Arau has made many appearances as a character actor in American TV series and plays. In the 1972 episode of Gunsmoke titled "Hidalgo", Arau portrayed the bandit "Mando" who shoots and wounds marshal Matt Dillon.[2]
In 1973, Arau acted in and directed Calzónzin Inspector ("Cazonci" or "Caltzontzin" was the term used in the Purépecha culture, to name their emperors), a movie based on a character from the Mexican comic Los Supermachos of Rius, a cartoonist, who co-wrote the screenplay.[3] The movie, which is influenced by Nikolai Gogol's The Government Inspector, centers around two Mexicans who are mistaken for government inspectors from Mexico City by the corrupt mayor of a small town. It is a humorous political critique, aimed squarely at the then ruling party Partido Revolucionario Institucional (PRI) and its paramilitary caciques, at a time when freedom of speech in politics was highly restricted. There are at least two versions of the movie, with one having some scenes deleted by State censors, the most notable of which depicts the killing of a renegade farmer by a police officer, who shoots the farmer in the back.

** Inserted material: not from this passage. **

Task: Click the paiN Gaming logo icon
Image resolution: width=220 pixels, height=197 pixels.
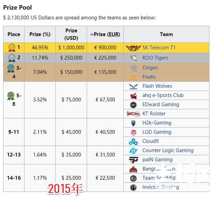Action: 133,160
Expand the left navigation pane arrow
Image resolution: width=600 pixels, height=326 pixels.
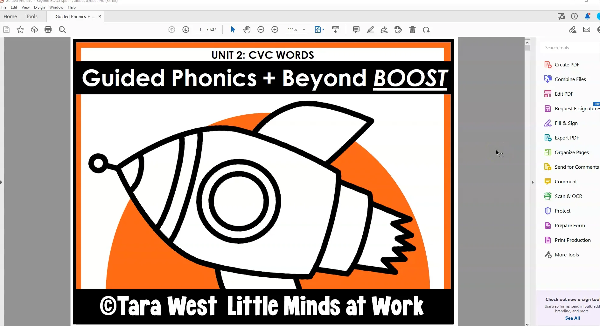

In December 2004, the Santa Fe Film Festival honored Alfonso Arau for his work in cinema.[4]
In 2010 he directed the Italian-language film, The Trick in the Sheet.
In January 2011, he starred in Chad, Matt & Rob's The Treasure Hunt: An Interactive Adventure.
In February 2017, it was alleged by Debra Messing that Arau belittled her for her appearance and body in her first film A Walk in the Clouds.[5] Arau later denied the allegation.[6]